Why 'Acceptance' Isn't Always the Final Step of Grieving Your Illness
Three years ago, I was diagnosed with myalgic encephalomyelitis and fibromyalgia. I was told it could not be treated, that I would have to learn how to live with the illness and its many symptoms. I then experienced something many others face after being diagnosed with a chronic illness — grief. I grieved the person I was, and the person I thought I was going to be.
Stage 1. Denial.
When my doctor explained that my illness would not be going away and that I was stuck with no treatment, I remained silent. Not because I was shocked, but because I knew she was wrong. There was no way this was it. Whatever I had could be cured. I wasn’t going to feel like this forever. I needed another opinion. Even after the next three doctors I visited agreed with her diagnoses, I still believed they were lying. They got lazy, they weren’t looking hard enough, this wasn’t it.
I spent the next four months researching different diseases, finding similarities with other illnesses, and writing notes to show to my doctors. I wanted more blood tests, more MRIs, something to prove that this wasn’t it. Something to show that I could be fixed.
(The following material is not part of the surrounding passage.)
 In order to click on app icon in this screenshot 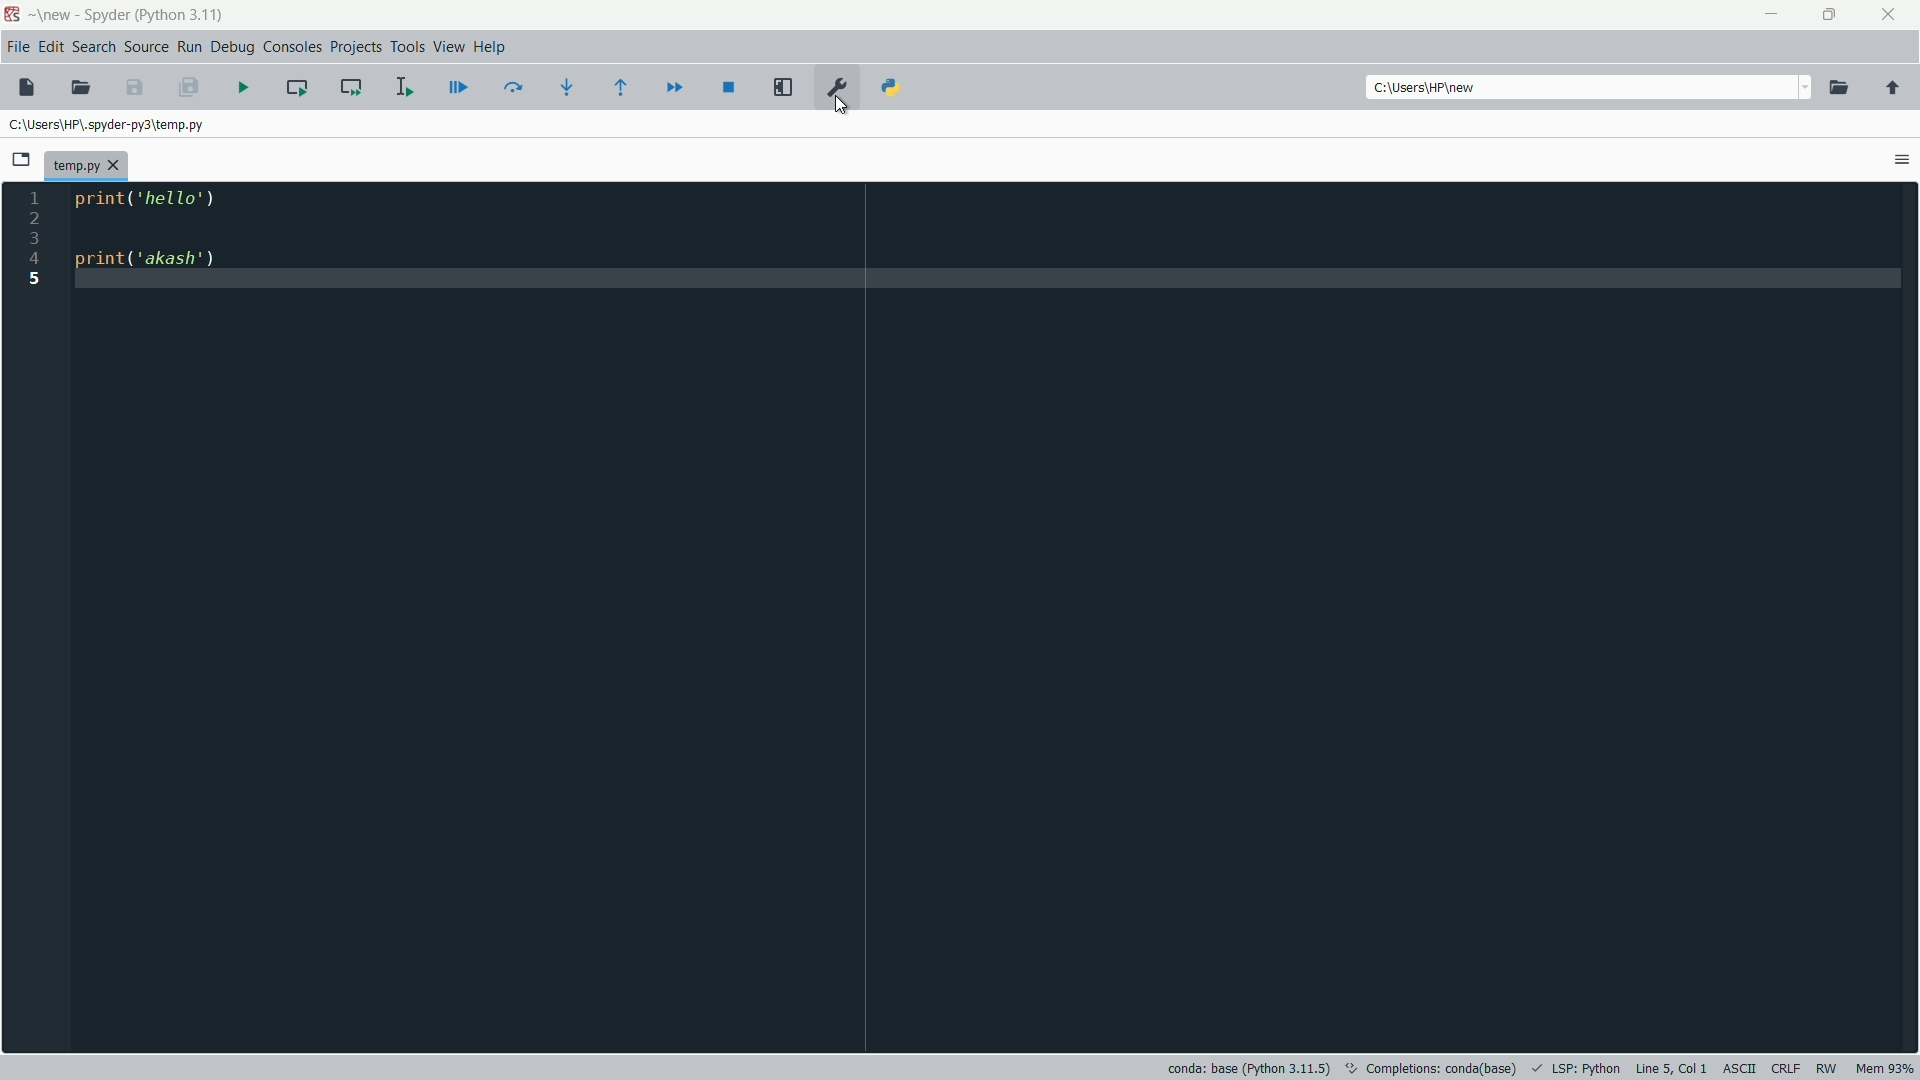, I will do `click(12, 15)`.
I wasn’t ready for the monster that is chronic illness. I wasn’t ready for my life to change.
Stage 2. Anger.
My anger hit fast and aggressively. It started out as anger towards this disease wreaking havoc on my body. How dare the universe do this to me. My whole life I’ve worked so hard to make everyone happy, to help others, to be compassionate, and this is what I get back. I was about to start college. I was going to pursue medical school; I was willing to dedicate my life to help others. How dare life do this to me?
Then it shifted, denial had lasted a good four months and now my friends were dropping like flies. No one understood what my illness entailed; they didn’t understand that I couldn’t schedule in advance because I didn’t know how severe my symptoms would be that day. They saw me as flaky and unreliable, so they left. How dare they? After all I had done for them, after how much of myself I gave to them. I was there at a drop of a hat to help any of them when they needed me, but the minute I needed them, they left me.
Stage 3. Bargaining.
Anger didn’t take over too long, but it did remain hidden through the year, popping up at the most inconvenient times. But, it was bargaining’s turn, and boy did I bargain. My illness began after I got the swine flu, so naturally, I played the “If Only” game. If only I had stayed inside during the flu outbreak. If only I had worn a mask in public places, I already knew I was prone to illness. If only I had sought more medical attention while I was sick. If only I was homeschooled, then I would have been less likely to be introduced to the virus. This game was tiring, two months into it and I had regretted almost every life decision I had ever made. I was ready to move on to the next stage.
Stage 4. Depression.
Spending almost a whole year riddled with pain and fatigue was starting to get to me. I lost who I used to be. I once was the captain of my volleyball team, a member of my high school’s student council. I was living for the future, and now I felt as if I didn’t have one. I was no longer able to exercise, some days I could barely bathe myself, and I began to pack on more and more weight. The depression consumed me. It wasn’t the feeling of sadness that was the most overwhelming, it was the feeling of complete hopelessness.
The day I was diagnosed my doctor told me that my disease, “wasn’t a death sentence, but a life sentence.” I was told only 5 percent of people with my disease go into remission. She told me I needed to learn how to live again with this new body, but as the months continued, I realized that maybe I didn’t want to live in this body anymore. This is when I sought therapy. I didn’t want to, but I realized my thoughts were becoming too powerful, and I needed to learn how to cope with this illness. With my therapist’s help, she led me into the last stage of grief.
Stage 5. Acceptance.
One day, a year later, I woke up and the fog of depression had cleared. I started learning what limits my body had and how to not push them farther than they could go. I wasn’t crashing as often anymore and I was getting into a new routine. I was learning to live this new life. I wasn’t the old me, and somehow that was OK. I was a new, stronger me, and I was proud of all that I was overcoming. I began seeing an infectious disease doctor that specialized in my illness and I gained new hope that maybe they would find a treatment within my lifetime. Things were going to be OK.
But here’s one secret you don’t often hear about the five stages of grief. After a whole year of going through this journey and finally reaching acceptance, a few months later I started the cycle of grief all over again.
Three years later, I’m still here, cycling in and out of these stages, sometimes in random order, always at different speeds.
I don’t know how long it will take me to reach acceptance and remain there, but I’m not really worried about it.
I’ve come to realize that I’m allowed to feel these emotions. My life did a 180-degree turn and my daily life has been overrun with illness; I would be worried if I wasn’t feeling all of these emotions.
It may take a whole lifetime, but that doesn’t matter. The only thing that matters is that I keep going, and I don’t plan on stopping any time soon.